### EXERCISE DIRECTIONS
Locate the string "agent" in the records below. Copy every line where it occurs.
(SOURCE DATA)
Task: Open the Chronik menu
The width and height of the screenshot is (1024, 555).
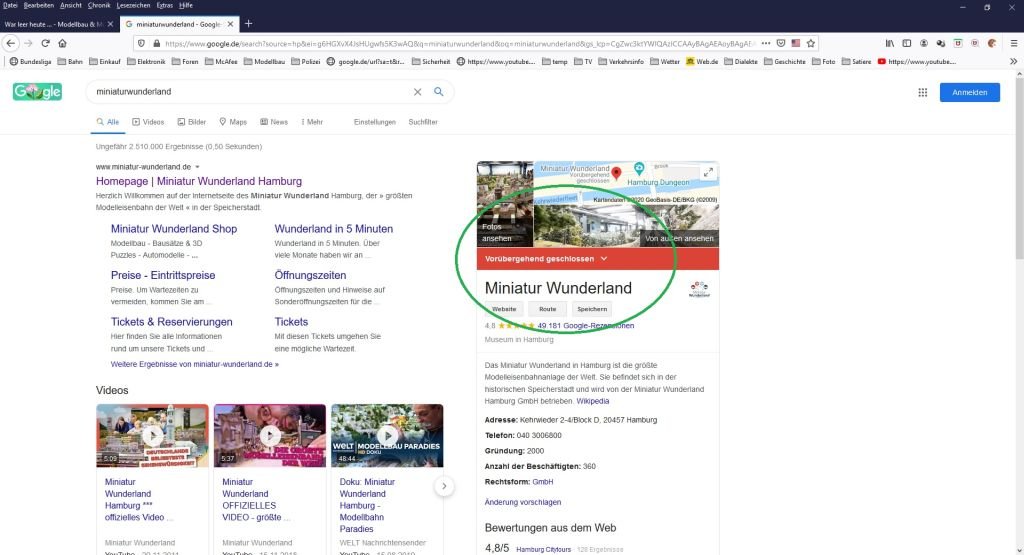Action: pyautogui.click(x=99, y=6)
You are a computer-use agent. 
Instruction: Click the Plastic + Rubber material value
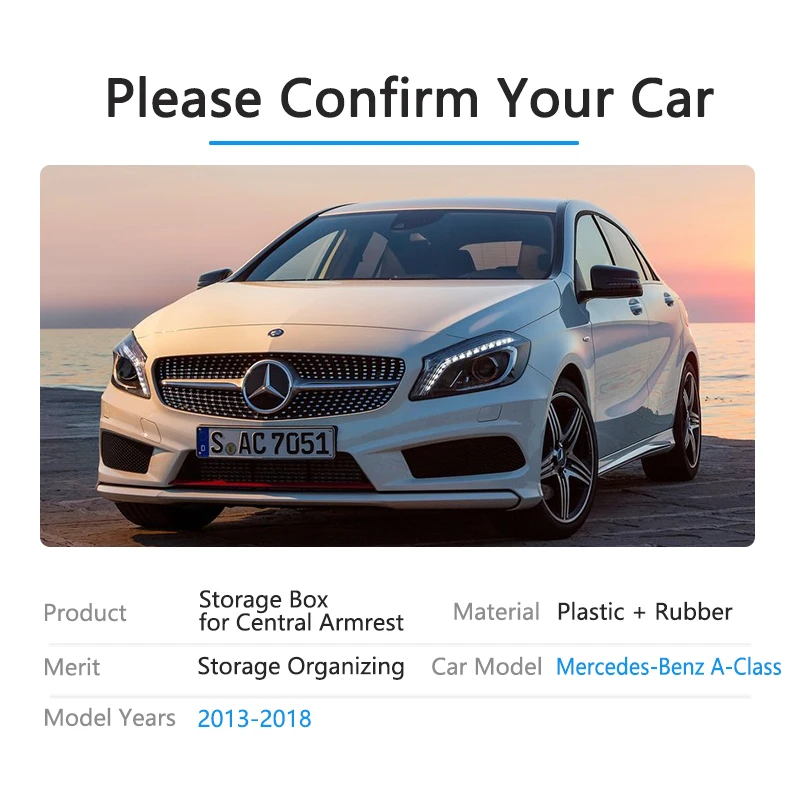point(644,612)
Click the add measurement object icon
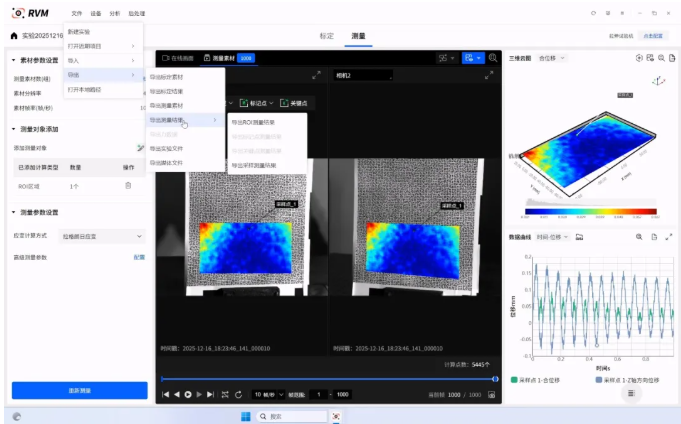Screen dimensions: 681x424 [140, 147]
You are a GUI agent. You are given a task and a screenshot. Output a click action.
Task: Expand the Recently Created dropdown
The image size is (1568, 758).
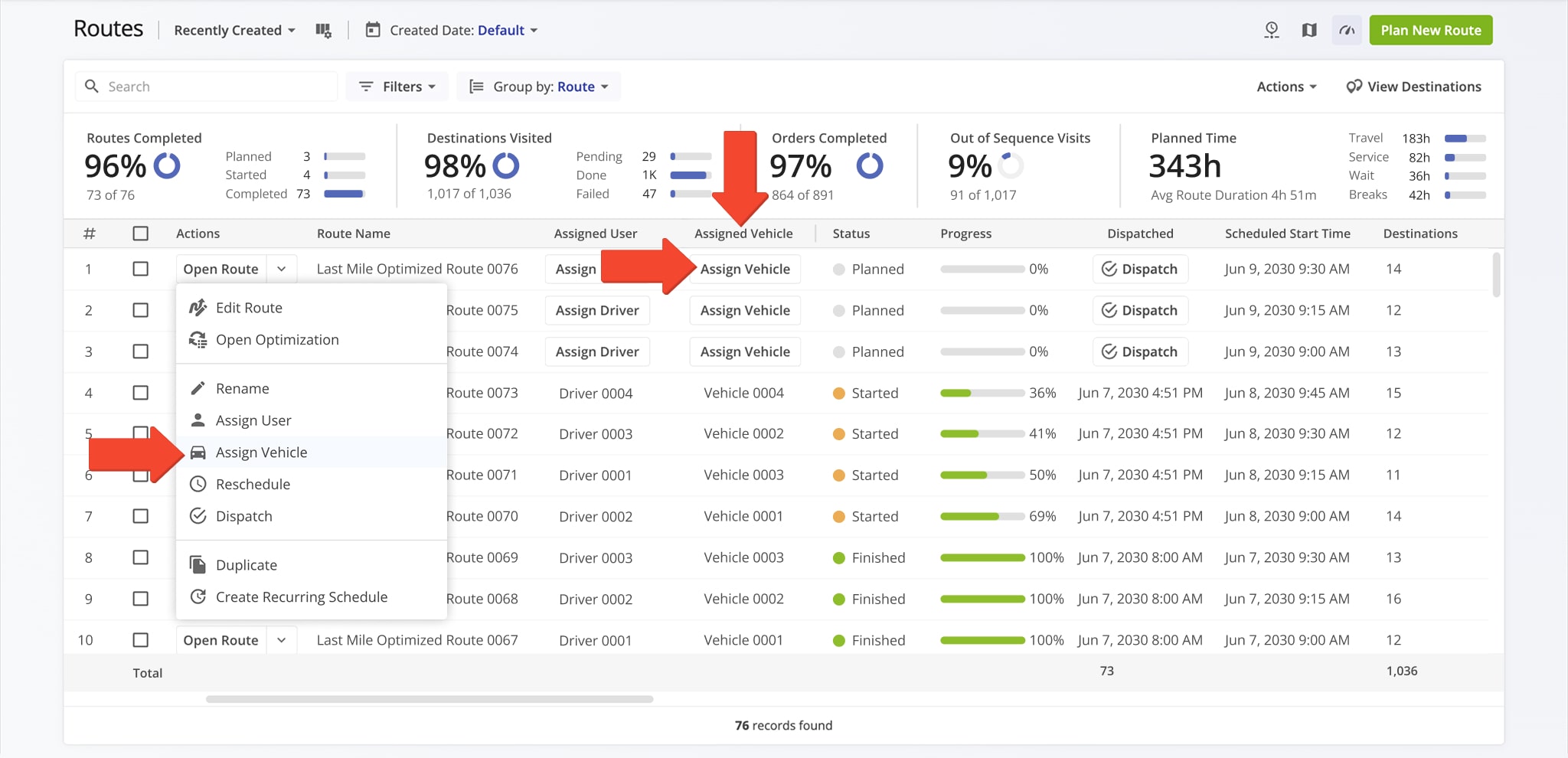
(End SOURCE DATA)
### RESULT OF THE TASK
You are a computer-use agent. 
You are a GUI agent. You are given a task and a screenshot. Output a click action.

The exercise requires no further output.